Carrying costs are the other side of this equation. The money you have tied up in inventory that is sitting in your warehouse has its own cost. For a full breakdown of how to calculate and reduce those ongoing holding costs, see our inventory carrying cost formula guide.

Tracking Landed Cost Across Your Catalog

Calculating landed cost once is useful. Tracking it per SKU, per shipment, and over time is what actually protects your margins.

Every SKU in your catalog has a different landed cost profile. Different HS codes mean different duty rates. Different weights and dimensions mean different freight costs per unit. Different suppliers in different countries mean different base prices and tariff exposures. A single blended "average cost" across your catalog hides the fact that some products are highly profitable while others are quietly losing money on every sale.

What you need to track per SKU:

  • Supplier cost (FOB or EXW, with the distinction noted)
  • HS code and current applicable duty rate
  • Freight cost per unit (updated with each shipment)
  • Total landed cost per unit
  • Landed cost as a percentage of retail price
  • Landed cost trend over the last 3 to 4 shipments

When landed cost data lives in a spreadsheet that gets updated quarterly, you are always making pricing decisions on stale numbers. Tariff rates change, freight rates fluctuate, and surcharges appear without warning. An inventory management system that stores landed cost at the SKU level and updates it with each incoming purchase order keeps your margin calculations accurate in real time.
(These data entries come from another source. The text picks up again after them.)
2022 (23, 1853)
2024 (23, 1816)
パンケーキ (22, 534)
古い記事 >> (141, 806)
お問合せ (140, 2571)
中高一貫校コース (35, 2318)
The sellers who know their landed cost to the penny for every SKU are the ones who can price confidently on marketplaces where fees already eat 15% to 50% of the sale price. Everyone else is guessing, and in a high-tariff environment, guessing gets expensive fast.

Run the formula. Calculate it for your top 20 SKUs this week. The number that comes back will almost certainly be higher than what you assumed, and that gap is the difference between the margin you think you have and the margin you actually have.

Frequently Asked Questions

Landed cost is the total price of a product once it arrives at your warehouse. It includes the supplier invoice price, international freight, customs duties and tariffs, cargo insurance, brokerage fees, port handling charges, and inland transportation. It represents the true per-unit cost you need to use for pricing and margin calculations.

Add together: product cost, international shipping, customs duties (based on your HS code and country of origin), insurance, brokerage fees, and any handling or inland freight charges. Divide the total by the number of units in the shipment. That gives you the landed cost per unit.

Landed cost typically adds 20% to 60% on top of the supplier invoice price, depending on the product category, country of origin, and shipping method. For goods imported from China under 2026 tariff rates, the added cost can exceed 100% of the original product price.

FOB (Free on Board) price is what the supplier charges to load goods onto a ship at the origin port. Landed cost includes everything after that point: ocean or air freight, insurance, customs duties, port fees, brokerage, and inland delivery to your warehouse. FOB is the starting point of the landed cost calculation, not the end.

Yes. Different SKUs may have different HS codes, duty rates, weights, and dimensions, all of which change the landed cost. Using a single blended rate across your catalog leads to mispriced products, where some SKUs quietly lose money while others appear more profitable than they are.